● **Set of tasks**:
(a) In the profile of Marat Sagirov, which club did he play for from 2014 to 2017?
(b) Carry on the Marat Sagirov profile from the point where it stops.

Marat Sagirov

Personal information
- Full name: Marat Rashidovich Sagirov
- Date of birth: 1 April 1986 (age 38)
- Place of birth: Kazan, Russian SFSR
- Height: 1.80 m (5 ft 11 in)
- Position(s): Midfielder

Senior career*
- Years: Team / Apps / (Gls)
- 2003–2004: FC Rubin Kazan / 0 / (0)
- 2005–2008: FC Rubin-2 Kazan / 107 / (18)
- 2009: FC SOYUZ-Gazprom Izhevsk / 29 / (3)
- 2010: FC Tyumen / 26 / (6)
- 2011–2012: FC KAMAZ Naberezhnye Chelny / 33 / (1)
- 2012–2013: FC Luch-Energiya Vladivostok / 29 / (8)
- 2013–2014: FC KAMAZ Naberezhnye Chelny / 26 / (2)
- 2014–2017: FC Tekstilshchik Ivanovo / 82 / (21)

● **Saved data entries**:
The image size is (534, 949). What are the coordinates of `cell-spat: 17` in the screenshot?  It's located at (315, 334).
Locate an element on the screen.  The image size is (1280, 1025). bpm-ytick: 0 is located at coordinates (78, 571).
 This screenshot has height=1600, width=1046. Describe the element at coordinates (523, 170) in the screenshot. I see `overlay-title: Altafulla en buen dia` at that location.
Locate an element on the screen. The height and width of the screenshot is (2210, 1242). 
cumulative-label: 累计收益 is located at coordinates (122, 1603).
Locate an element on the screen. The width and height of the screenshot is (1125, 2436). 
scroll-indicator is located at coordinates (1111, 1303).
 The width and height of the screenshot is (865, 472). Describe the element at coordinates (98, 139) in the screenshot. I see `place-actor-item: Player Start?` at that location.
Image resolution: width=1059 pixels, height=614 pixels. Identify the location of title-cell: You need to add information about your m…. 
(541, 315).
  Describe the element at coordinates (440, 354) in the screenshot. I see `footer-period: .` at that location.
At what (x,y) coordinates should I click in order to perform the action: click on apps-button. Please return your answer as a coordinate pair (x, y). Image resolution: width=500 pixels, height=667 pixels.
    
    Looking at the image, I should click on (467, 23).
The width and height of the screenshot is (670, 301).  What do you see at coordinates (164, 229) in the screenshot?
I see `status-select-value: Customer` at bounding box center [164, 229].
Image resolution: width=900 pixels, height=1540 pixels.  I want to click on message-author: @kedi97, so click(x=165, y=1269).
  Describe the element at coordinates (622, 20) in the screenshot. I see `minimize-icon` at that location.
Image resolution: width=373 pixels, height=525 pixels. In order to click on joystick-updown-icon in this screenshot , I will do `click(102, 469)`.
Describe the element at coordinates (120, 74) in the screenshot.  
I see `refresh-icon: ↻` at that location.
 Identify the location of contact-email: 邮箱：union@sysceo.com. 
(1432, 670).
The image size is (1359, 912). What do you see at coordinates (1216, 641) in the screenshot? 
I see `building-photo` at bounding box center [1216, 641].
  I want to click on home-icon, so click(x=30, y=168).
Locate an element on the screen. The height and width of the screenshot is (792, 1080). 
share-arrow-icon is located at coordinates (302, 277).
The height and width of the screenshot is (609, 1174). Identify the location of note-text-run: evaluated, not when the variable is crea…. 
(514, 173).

● **Task-by-task results**:
(a) FC Tekstilshchik Ivanovo

(b)
- 2017: FC Neftekhimik Nizhnekamsk / 11 / (1)
- 2018: FC Lada-Togliatti / 6 / (1)
- 2018–2019: FC Luki-Energiya Velikiye Luki / 20 / (3)

= Marat Sagirov =

Russian footballer

Marat Rashidovich Sagirov (Марат Рашидович Сагиров, Марат Рәшит улы Сәгыйрев; born 1 April 1986) is a Russian former professional football player.

==Club career==
He played in the Russian Football National League for FC KAMAZ Naberezhnye Chelny in the 2011–12 season.